Quoting from Categories for the Working Mathematician by Saunders Mac Lane:

All told, a monad in X is just a monoid in the category of
endofunctors of X, with product × replaced by composition of
endofunctors and unit set by the identity endofunctor.

At the same time a Monoid is a category with one object. Given a Monoid in the category of endofunctors of X as above, how do we get a category with one object from there? Please specify exactly what the object and the morphisms of this category are.

Followup question: Elements of the Monoid in the category of endofunctors

Best Answer

The quote you mention does not say that monads are monoids in the usual sense; it says that they are monoids in the monoidal category of endofunctors of $X$. A monoid in a monoidal category (or monoid object, as suggested by Derek Elkins in a comment) is not a monoid; that's a red herring. In general, a monoid object is an oject of a category which is not necessarily concrete, so it need not be any kind of set; in particular, it does not need to have any kind of elements.
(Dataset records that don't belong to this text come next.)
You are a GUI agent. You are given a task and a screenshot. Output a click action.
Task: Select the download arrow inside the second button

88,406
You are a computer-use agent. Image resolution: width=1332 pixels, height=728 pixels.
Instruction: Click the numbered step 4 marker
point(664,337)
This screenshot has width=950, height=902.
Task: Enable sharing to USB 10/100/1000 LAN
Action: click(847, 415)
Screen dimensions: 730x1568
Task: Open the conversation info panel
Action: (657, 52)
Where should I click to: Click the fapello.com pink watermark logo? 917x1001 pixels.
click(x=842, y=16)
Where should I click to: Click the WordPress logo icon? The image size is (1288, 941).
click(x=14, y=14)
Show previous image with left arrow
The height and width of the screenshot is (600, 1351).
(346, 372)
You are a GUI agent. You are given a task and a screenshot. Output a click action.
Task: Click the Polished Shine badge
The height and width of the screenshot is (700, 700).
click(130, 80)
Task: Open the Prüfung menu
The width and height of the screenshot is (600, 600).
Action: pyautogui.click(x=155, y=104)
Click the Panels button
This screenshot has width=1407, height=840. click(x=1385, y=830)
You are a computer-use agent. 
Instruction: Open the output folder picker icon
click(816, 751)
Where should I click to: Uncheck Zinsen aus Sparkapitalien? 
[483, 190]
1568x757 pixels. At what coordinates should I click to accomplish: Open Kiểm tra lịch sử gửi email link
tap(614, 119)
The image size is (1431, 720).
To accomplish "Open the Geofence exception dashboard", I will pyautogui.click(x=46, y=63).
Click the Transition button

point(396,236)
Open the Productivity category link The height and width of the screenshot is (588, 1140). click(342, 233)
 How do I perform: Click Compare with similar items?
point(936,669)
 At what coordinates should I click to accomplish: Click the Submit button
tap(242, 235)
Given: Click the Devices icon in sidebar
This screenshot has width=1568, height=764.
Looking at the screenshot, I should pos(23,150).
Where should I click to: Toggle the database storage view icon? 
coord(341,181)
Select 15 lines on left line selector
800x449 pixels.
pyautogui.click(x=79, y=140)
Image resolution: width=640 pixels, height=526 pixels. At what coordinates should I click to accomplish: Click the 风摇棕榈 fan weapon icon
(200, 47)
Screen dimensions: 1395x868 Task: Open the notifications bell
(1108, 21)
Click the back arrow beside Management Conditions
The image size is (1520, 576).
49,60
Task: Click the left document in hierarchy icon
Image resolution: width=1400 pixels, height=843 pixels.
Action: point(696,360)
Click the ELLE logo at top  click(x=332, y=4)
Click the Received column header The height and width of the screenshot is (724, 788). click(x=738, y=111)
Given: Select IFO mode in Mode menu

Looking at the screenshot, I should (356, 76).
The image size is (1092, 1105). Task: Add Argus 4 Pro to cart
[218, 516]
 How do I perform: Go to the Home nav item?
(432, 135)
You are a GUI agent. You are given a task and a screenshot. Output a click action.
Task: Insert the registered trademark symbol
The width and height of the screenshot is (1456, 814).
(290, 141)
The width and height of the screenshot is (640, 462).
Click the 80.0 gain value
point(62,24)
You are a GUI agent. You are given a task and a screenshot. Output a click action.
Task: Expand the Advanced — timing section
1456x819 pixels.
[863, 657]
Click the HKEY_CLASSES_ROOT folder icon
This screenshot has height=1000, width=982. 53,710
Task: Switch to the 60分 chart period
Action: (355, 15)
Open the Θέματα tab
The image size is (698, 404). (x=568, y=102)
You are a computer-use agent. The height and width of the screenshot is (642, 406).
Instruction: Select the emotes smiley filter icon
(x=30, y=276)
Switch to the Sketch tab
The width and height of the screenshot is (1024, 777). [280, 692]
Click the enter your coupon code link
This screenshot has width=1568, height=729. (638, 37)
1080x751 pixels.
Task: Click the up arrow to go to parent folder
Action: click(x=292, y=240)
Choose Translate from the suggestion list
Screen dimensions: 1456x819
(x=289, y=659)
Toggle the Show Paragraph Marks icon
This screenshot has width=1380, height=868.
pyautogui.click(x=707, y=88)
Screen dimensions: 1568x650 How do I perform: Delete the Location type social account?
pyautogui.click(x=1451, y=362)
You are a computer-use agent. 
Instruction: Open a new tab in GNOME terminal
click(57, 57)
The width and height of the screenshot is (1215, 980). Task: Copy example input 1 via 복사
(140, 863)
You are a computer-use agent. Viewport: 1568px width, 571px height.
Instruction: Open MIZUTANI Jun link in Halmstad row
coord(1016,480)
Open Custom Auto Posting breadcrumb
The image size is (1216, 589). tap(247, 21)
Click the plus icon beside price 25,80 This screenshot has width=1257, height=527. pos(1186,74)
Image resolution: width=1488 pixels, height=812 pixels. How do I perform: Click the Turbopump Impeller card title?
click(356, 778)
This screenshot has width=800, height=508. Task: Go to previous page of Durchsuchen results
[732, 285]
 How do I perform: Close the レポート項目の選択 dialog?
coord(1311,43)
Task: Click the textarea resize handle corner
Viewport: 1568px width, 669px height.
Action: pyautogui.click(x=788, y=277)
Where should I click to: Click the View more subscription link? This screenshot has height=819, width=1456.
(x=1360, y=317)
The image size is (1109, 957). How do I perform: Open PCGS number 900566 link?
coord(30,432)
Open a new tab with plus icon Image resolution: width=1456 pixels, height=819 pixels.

But seeing a (usual) monoid as a one-object category means precisely that you identify its elements with the arrows of a category; so you can't do that for monoid objects.

You can however, identify such monoids with one-object enriched categories, exactly in the same way that classical monoids can be identified with classical one-object categories (in fact the classical case is just enrichment over sets with the cartesian product).